> REQUIRED WORK
An exact copy of every record, with no pictures, please.

··· DATASET

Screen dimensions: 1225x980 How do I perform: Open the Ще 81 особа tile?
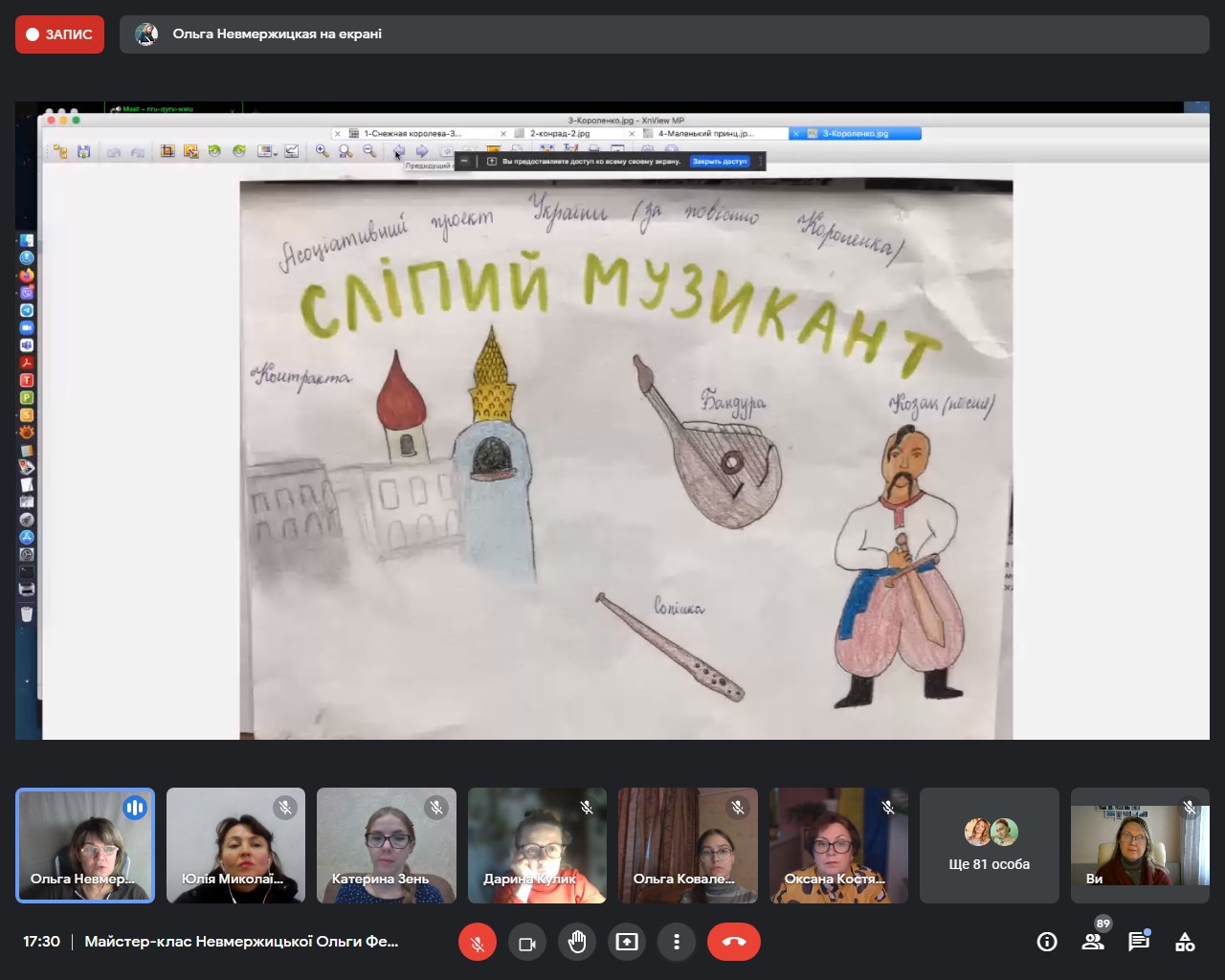point(989,845)
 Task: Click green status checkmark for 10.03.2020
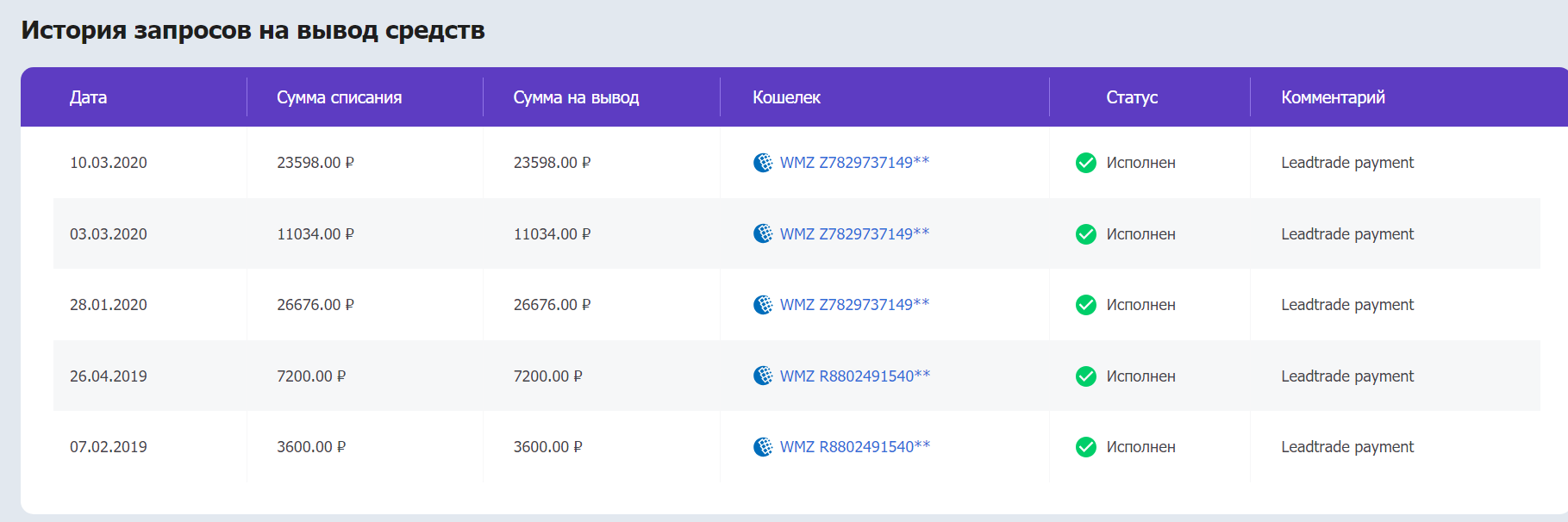(1086, 163)
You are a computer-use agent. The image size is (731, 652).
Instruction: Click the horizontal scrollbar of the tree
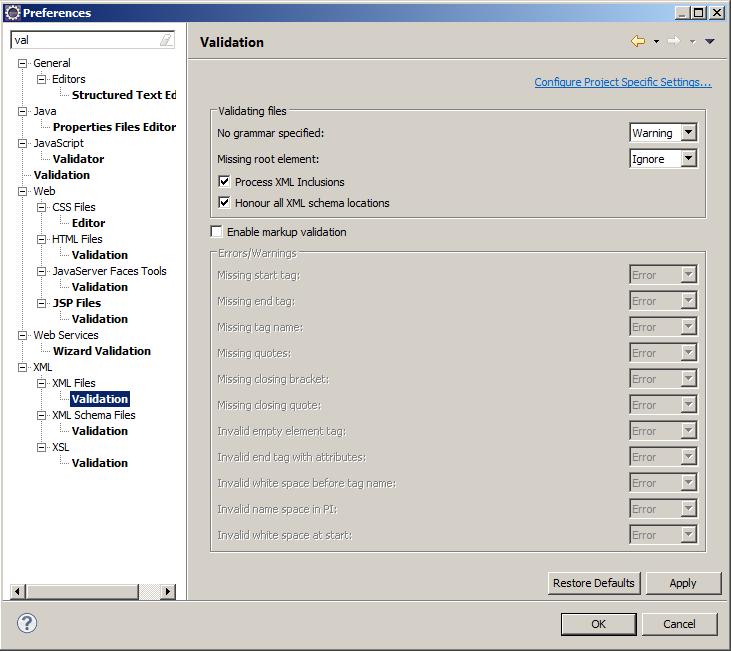click(x=92, y=592)
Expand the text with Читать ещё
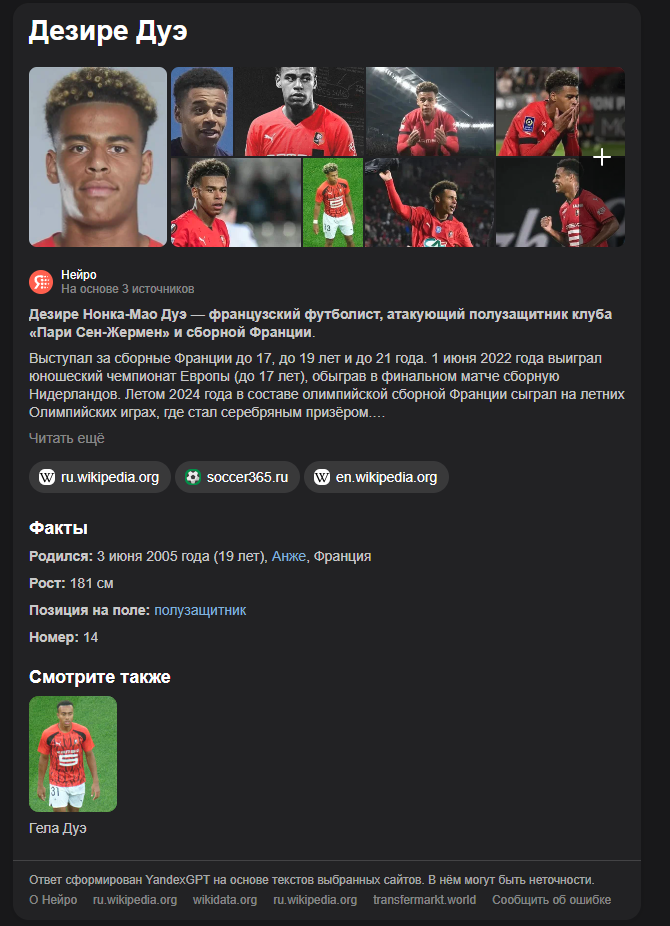The width and height of the screenshot is (670, 926). 67,438
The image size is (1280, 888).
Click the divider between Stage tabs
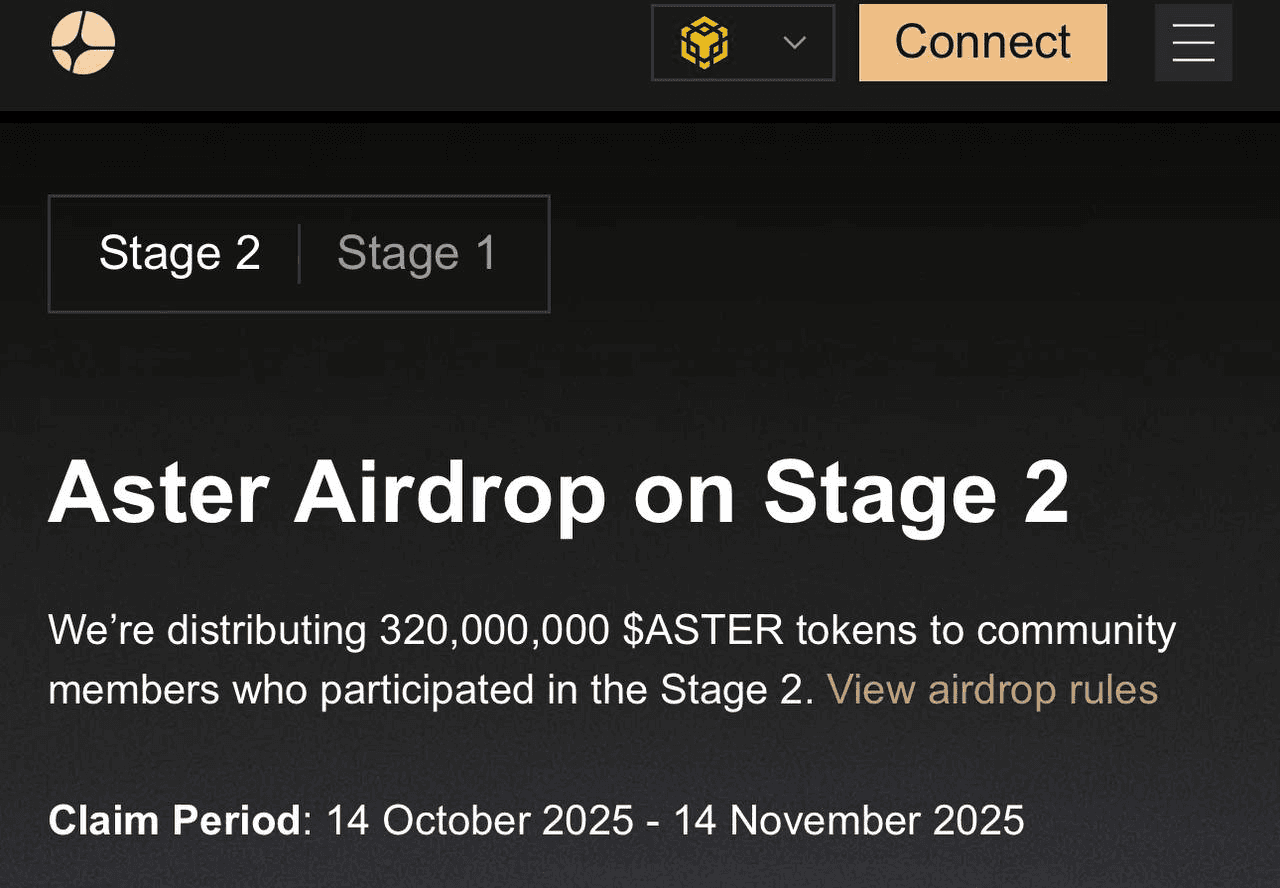click(299, 254)
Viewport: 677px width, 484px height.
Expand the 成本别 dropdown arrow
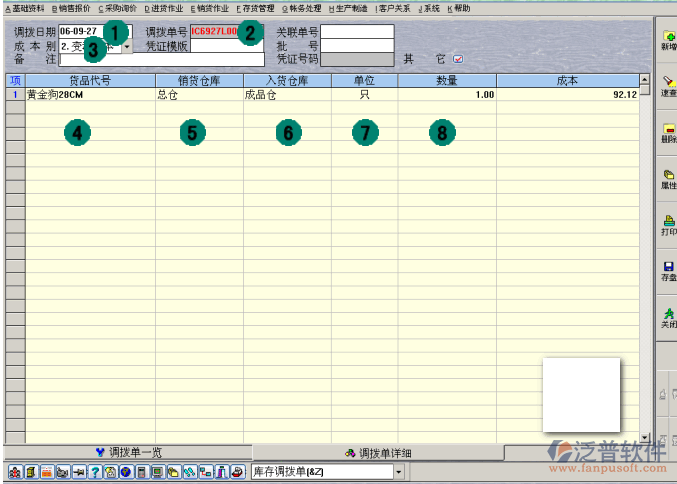(x=127, y=46)
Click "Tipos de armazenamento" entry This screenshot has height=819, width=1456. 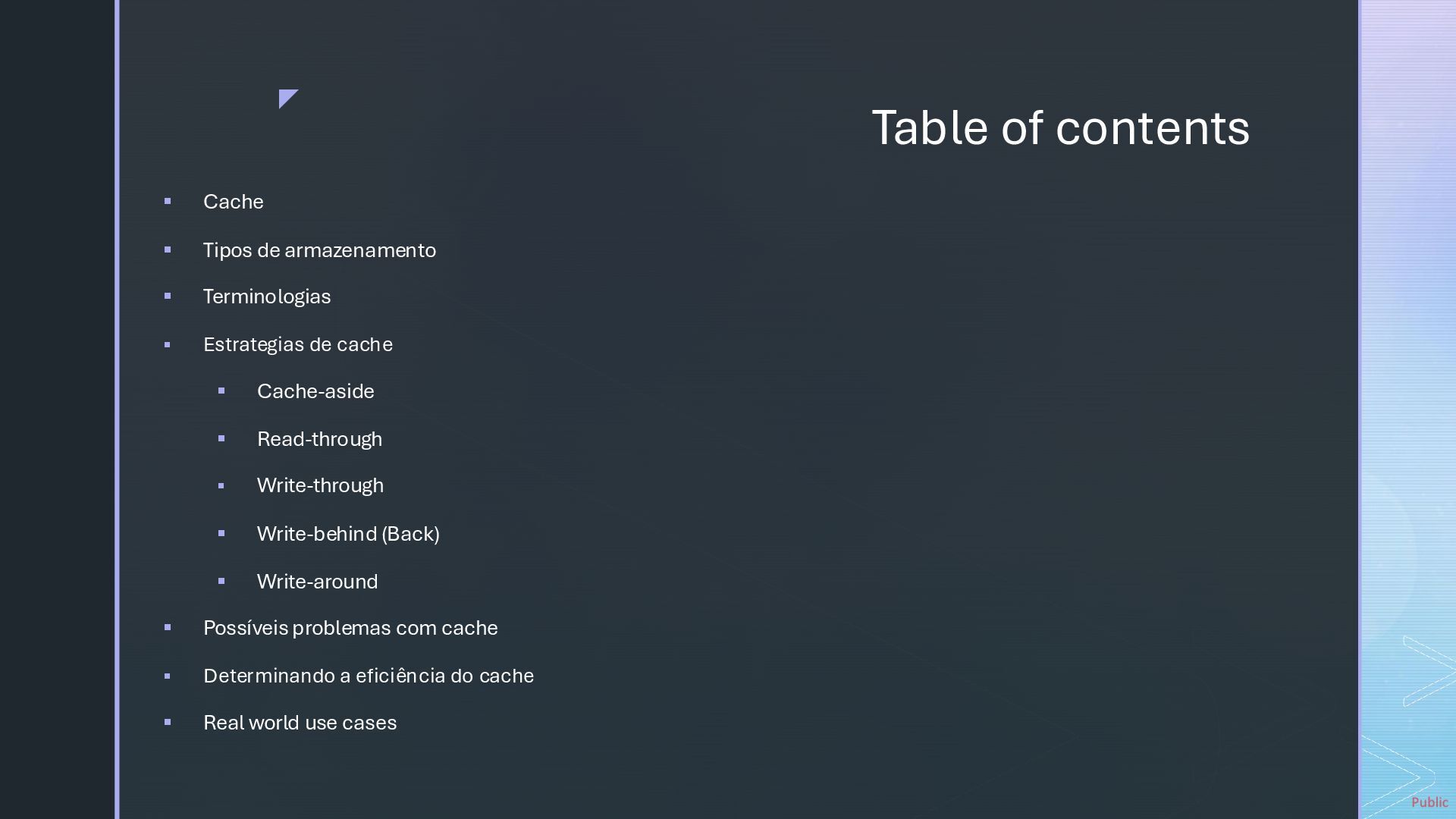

······

> OUTPUT OF THE TASK
Screen dimensions: 1225x980 How do I perform: Open the Ще 81 особа tile?
point(989,845)
 Task: Click green status checkmark for 10.03.2020
(1086, 163)
You are a computer-use agent. The image size is (731, 652).
Instruction: Click the horizontal scrollbar of the tree
click(x=92, y=592)
Expand the text with Читать ещё
The width and height of the screenshot is (670, 926). 67,438
The image size is (1280, 888).
Click the divider between Stage tabs
click(299, 254)
Viewport: 677px width, 484px height.
Expand the 成本别 dropdown arrow
(x=127, y=46)
Click "Tipos de armazenamento" entry This screenshot has height=819, width=1456. 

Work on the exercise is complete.